O álbum demonstra uma vontade de experimentar, de abordar diferentes sonoridades. Por vezes isto é conseguido através de transições bruscas, ocorram estas entre faixas ou dentro de uma só, como em “Bahala Na”. Pantayo pode ser considerado um showcase das possibilidades do kulintang, mas há ideias que são trocadas por outras antes de serem completamente exploradas e a falta de resolução aí sentida é insatisfatória. 
Pantayo é uma união improvável que resulta num disco acessível, mas peculiar. Uma boa introdução ao kulintang para ouvintes que nada ou pouco conhecem desse estilo musical.
Rui Santos



The Mother Stone | Sacred Bones Records | maio de 2020

9.0/10 

É inevitável por vezes ficarmos com inveja do talento das outras pessoas. Especialmente, quando elas se excedessem em mais do que uma arte.
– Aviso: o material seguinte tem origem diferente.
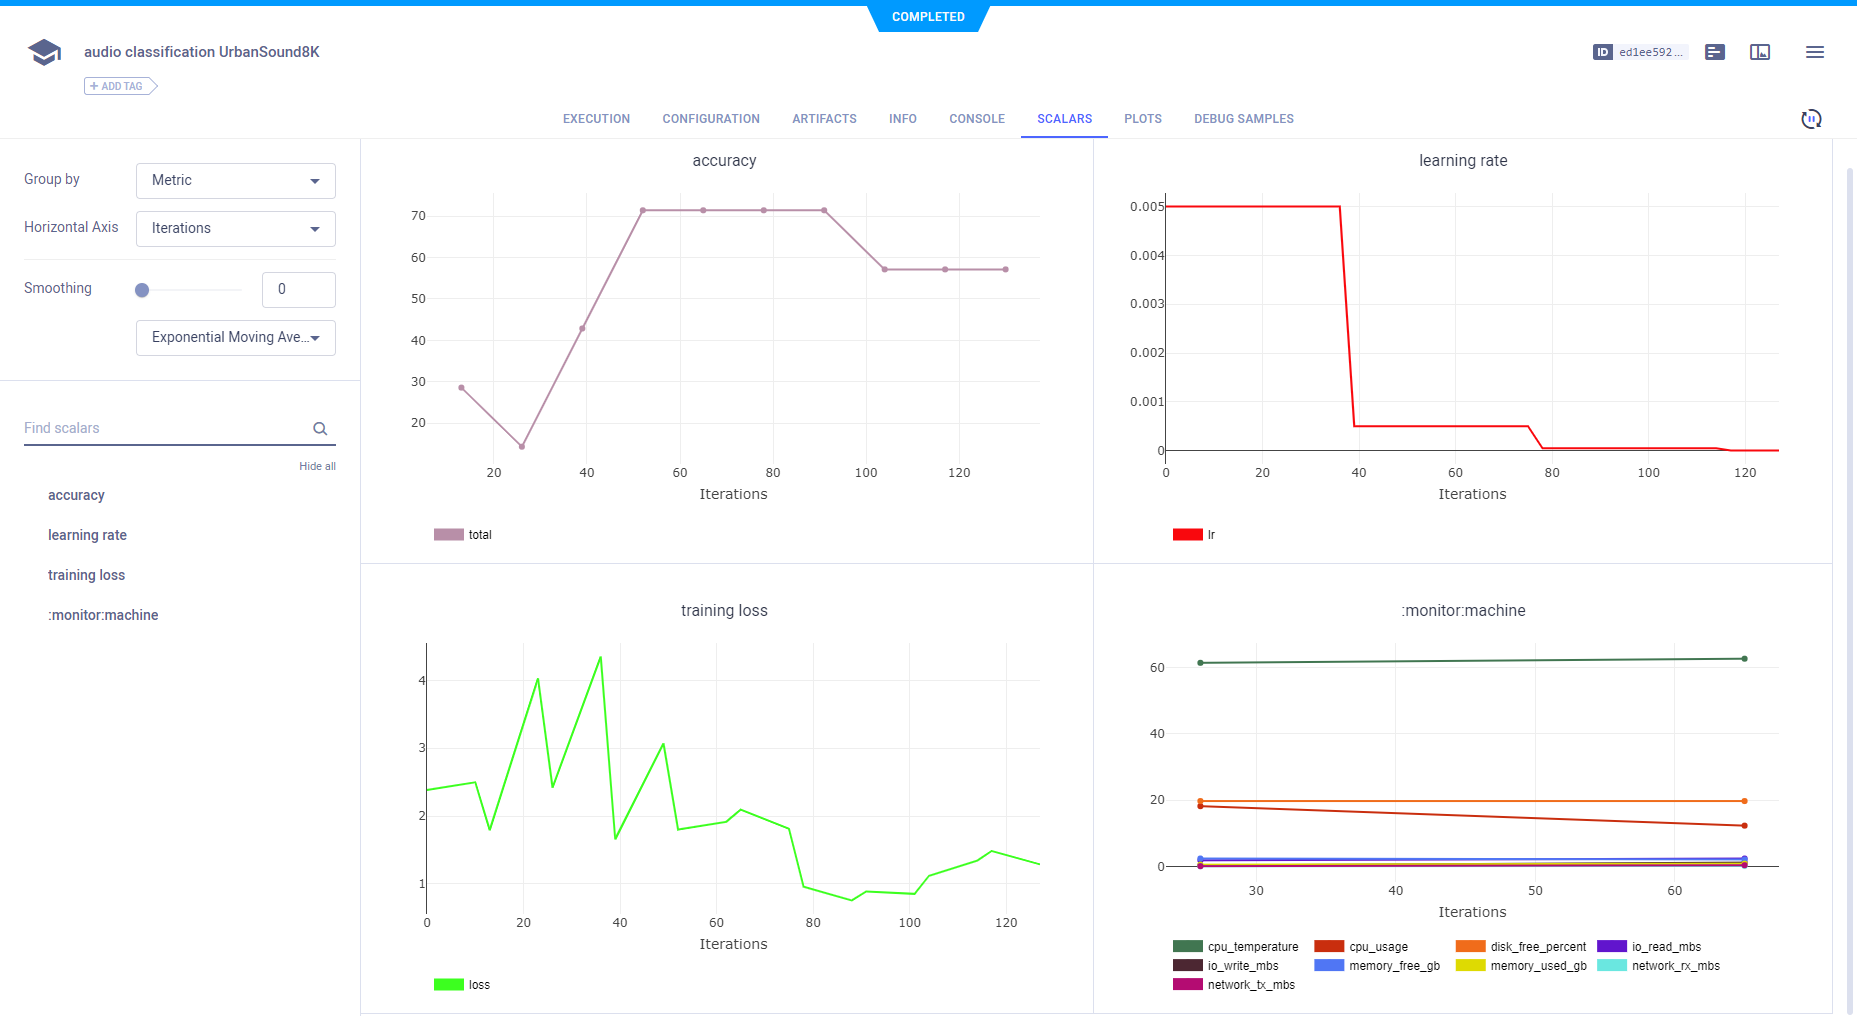The width and height of the screenshot is (1857, 1016).
Task: Open the Horizontal Axis Iterations dropdown
Action: point(236,229)
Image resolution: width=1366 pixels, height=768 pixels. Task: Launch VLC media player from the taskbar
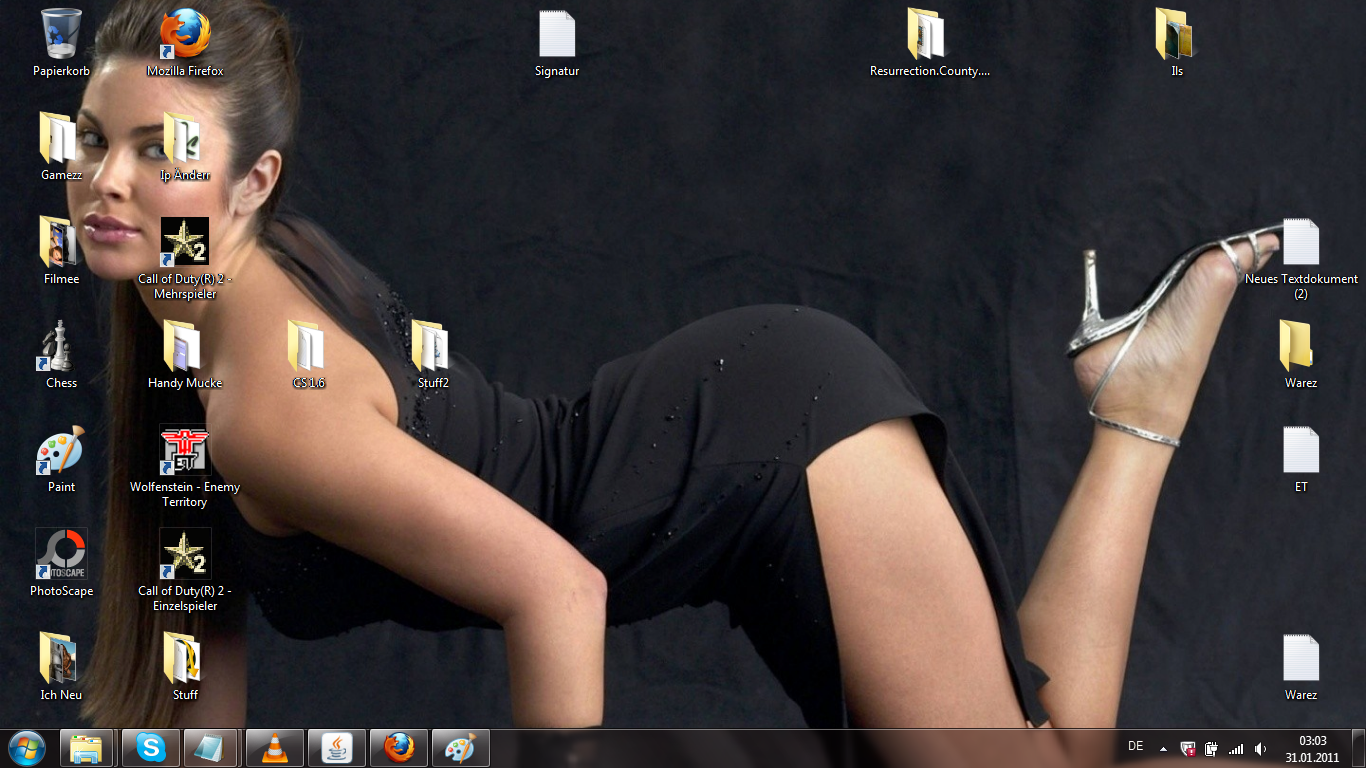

Vem à cabeça, por exemplo, Donald Glover, que começou a carreira como ator (das excelentes séries Atlanta ou Community) e humorista de stand-up e que, como Childish Gambino, alter-ego musical, está na linha da frente dos mais inventivos rappers e músicos que usam o hip-hop como ferramenta para se exprimirem. 
A mais recente pessoa de quem tenho inveja é Caleb Landry Jones, ator de Garland, Texas, conhecido por ter entrado em filmes como Get Out ou Three Billboards Outside Ebbing, Missouri (ambos os filmes foram, em 2018, nomeados a Melhor Filme do ano nos Óscares) ou na continuação da série Twin Peaks, em 2017, e que agora do nada se lança numa carreira a solo como músico. 
O excelente The Mother Stone, com selo da Sacred Bones Records, musicalmente, deve tanto aos delírios psicadélicos de Syd Barrett ou de Frank Zappa, como à orquestração instrumental eximia dos artistas que elevaram o chamber pop a um género na vanguarda como os Beach Boys no Pet Sounds ou, ainda, o trabalho de Kate Bush em Hounds of Love
Até ver, este disco, que soa como um musical produzido dentro de um circo, criado por Caleb é um dos melhores e mais frescos lançamentos dos últimos tempos e levanta a curiosa questão. Como irá Caleb conciliar a sua carreira de ator com a de músico. Esperamos que a resposta seja: bem.